The TN Electricity Board and many experts are advising us to keep our appliances on. I have poor knowledge of electricity and grids, and hence please disregard what I say if it doesn’t make sense to you and don’t ask me, ‘what about earth hour,’ et al.

We don’t have too many appliances at our house to keep on – two ceiling fans, one borrowed Amma table fan and a mixer/grinder. The last time when there was a high voltage due to some repair work in the neighbouring area, my laptop charger and mobile charger both got burnt. The Mac (my bloody old white elephant) adaptor cost Rs.7500. The fans ran at scary breakneck speeds. The PCs at our learning centre have also been damaged a couple of other times due to high voltages, and possible improper wiring – we have just been too scared to use them after that, deciding to wait till we get the wiring checked/fixed or buy some stabilizers.

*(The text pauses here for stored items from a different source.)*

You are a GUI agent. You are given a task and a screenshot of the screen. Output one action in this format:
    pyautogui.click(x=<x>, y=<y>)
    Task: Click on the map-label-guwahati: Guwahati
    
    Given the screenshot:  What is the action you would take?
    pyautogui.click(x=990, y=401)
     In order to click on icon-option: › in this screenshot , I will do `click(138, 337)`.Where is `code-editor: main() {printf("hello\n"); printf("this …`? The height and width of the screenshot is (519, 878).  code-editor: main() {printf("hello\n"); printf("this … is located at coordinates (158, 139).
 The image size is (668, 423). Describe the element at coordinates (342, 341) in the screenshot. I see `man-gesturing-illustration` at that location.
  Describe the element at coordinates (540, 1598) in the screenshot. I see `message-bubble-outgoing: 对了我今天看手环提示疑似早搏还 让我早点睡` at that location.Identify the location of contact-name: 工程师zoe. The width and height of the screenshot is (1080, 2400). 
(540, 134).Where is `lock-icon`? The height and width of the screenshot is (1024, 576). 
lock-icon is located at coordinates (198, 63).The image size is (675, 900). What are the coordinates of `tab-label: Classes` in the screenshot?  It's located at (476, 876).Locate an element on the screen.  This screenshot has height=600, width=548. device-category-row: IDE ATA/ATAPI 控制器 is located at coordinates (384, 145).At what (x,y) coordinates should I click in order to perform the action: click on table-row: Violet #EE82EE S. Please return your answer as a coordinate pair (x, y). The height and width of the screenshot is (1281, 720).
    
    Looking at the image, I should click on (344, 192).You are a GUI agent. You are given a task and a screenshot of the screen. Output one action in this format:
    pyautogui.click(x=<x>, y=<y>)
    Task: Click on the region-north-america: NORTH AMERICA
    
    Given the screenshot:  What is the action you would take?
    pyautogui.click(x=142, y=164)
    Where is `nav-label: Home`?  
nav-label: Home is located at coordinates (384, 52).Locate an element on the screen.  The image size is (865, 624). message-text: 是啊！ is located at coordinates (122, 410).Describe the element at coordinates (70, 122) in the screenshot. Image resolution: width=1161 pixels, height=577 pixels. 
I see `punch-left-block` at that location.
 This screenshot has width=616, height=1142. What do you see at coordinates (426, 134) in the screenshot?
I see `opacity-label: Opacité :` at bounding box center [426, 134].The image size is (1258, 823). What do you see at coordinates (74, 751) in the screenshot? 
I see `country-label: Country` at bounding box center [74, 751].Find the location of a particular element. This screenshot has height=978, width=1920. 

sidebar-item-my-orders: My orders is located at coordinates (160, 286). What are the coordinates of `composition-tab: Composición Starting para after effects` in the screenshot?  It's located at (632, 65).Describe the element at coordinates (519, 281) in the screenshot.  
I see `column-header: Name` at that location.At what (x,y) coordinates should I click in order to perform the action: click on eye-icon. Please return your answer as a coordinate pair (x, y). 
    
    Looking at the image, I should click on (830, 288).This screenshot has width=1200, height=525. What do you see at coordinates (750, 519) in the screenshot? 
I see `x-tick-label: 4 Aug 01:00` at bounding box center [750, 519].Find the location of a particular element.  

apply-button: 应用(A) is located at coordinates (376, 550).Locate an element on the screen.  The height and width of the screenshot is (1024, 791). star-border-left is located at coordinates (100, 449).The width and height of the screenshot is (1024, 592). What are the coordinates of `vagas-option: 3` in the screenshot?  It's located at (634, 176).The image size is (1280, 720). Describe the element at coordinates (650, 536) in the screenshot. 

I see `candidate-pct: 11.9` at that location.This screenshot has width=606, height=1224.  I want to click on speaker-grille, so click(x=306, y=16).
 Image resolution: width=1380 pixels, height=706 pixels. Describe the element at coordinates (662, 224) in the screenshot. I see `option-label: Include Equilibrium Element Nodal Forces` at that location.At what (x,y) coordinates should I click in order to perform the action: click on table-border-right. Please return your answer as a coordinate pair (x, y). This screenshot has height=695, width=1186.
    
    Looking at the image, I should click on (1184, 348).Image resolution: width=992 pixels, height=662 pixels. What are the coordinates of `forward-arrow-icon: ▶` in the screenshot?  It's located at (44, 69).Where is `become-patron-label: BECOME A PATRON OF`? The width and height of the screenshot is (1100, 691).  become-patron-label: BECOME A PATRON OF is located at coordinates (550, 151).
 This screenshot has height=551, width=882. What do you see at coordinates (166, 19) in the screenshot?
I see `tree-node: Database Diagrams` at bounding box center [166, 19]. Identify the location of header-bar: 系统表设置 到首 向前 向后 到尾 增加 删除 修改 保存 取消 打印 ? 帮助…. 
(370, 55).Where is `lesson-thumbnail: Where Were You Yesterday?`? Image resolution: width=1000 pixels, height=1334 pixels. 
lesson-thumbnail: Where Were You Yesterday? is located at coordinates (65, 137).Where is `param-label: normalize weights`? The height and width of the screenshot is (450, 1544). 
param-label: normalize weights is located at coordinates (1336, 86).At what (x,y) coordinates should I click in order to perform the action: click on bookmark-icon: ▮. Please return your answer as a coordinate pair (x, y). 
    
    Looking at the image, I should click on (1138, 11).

Follow what the government and your electricity boards are saying, or do your own fact checks. However, having been bitten many times, we are going to be selfish and careful – sorry, we cannot afford to take any chances with any of our devices this time. And in any case, there are no power consuming devices we have that we can run at that time.

If this whole business is fraught with risk for the grid, dependent on citizens taking patriotic precautions at personal risk to their appliances, with no apparent benefits for anyone except the PM, there is still time for the PM to call it off gracefully. And focus on the real issues of the poor.

We have frequent power cuts at night and I hope the electricity board will save me from taking any anti-national decision.

We are going to switch off everything (which we do frequently), go up to our house owner’s terrace, lie down watching the stars and sleep. I do not think all the lights on the farms and the village will be switched off (unless there is a powercut). Yet the sky will be lovely as always. More lovely if the lights go off. The almost-full moon will be bright and will dispel all darkness.,

The sudden clouds masking our evening sky today may have other plans though.


6-April-2020

Another sad ‘I told you so’ moment about candle marches.

I don’t know the authenticity of all the videos on this thread (on comments). Nevertheless, the way crackers were burst allover India, even in villages, it is clear we have an Unplanned Lock down and Planned Entertainment.

Did anyone shout, ‘Yay, we have crossed 4000!’ I wouldn’t be surprised.

Meanwhile, one analysis, shared by Yogendra Yadav, put the death count due to the lock down at 77 in the first week alone, not far behind the corona related deaths.